I wrote earlier about the LiP manufacture and their attempt at building a wrist tourbillon, which might be the earliest recorged trace of such an attempt.
Well I got lucky and stumbled upon a page in French that describes in detail the calibre that LiP modified in 1948 to house the complication:
The invention of the tourbillon is attributed to Swiss master watchmaker Abraham-Louis Breguet (1747-1823), who sought to compensate the running errors of pocket watches by having the eschapement making a rotation. Building a tourbillon requires skills and precision, and because of that each aspiring master watchmaker try to gain respect by building their own.
LiP worked on a prototype in 1948, but it is Audemars Piguet that commercially released the first series of wrist tourbillon, establishing the genre as a showcase for alleged watch manufactures looking to gain street cred.
Oddly enough, the tourbillon is suppose to increase accuracy but no brand ever comes with hard data to support these claims and justify they sky-high prices.
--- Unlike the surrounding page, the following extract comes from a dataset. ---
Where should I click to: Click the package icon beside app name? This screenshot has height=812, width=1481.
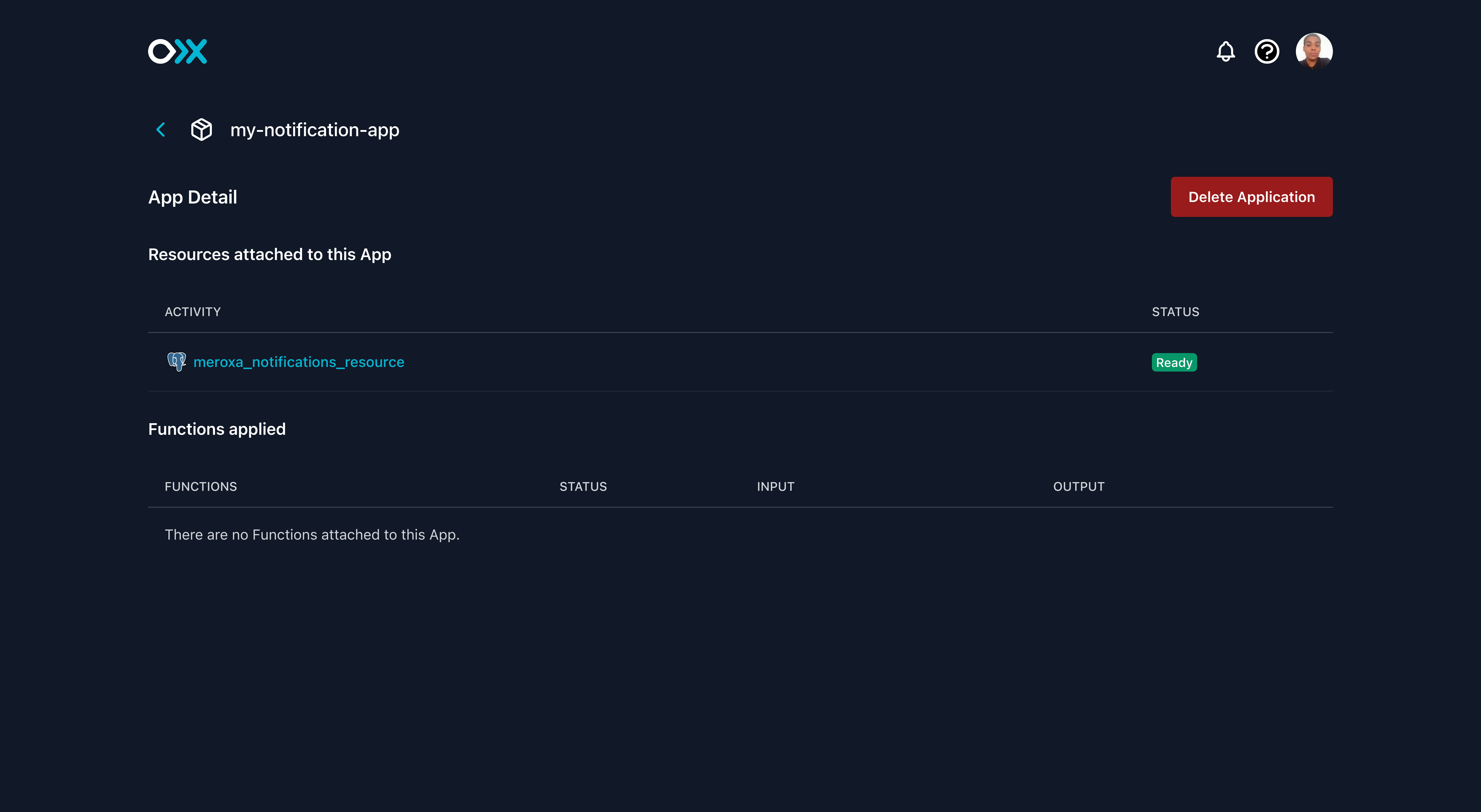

The suspicion here is that the tourbillon might be a great solution for pocket watches (that remain in the same position most of the time), but it might be ill-fit for a wrist watch (that never stays in the same position).
Under the management of flamboyant CEO Thierry Nataf, who fell from grace as high as he rose, Zenith started working on a gyroscopic tourbillon which permanently keeps the eschapement in the same position… which something that Breguet precisely try to avoid in the first place.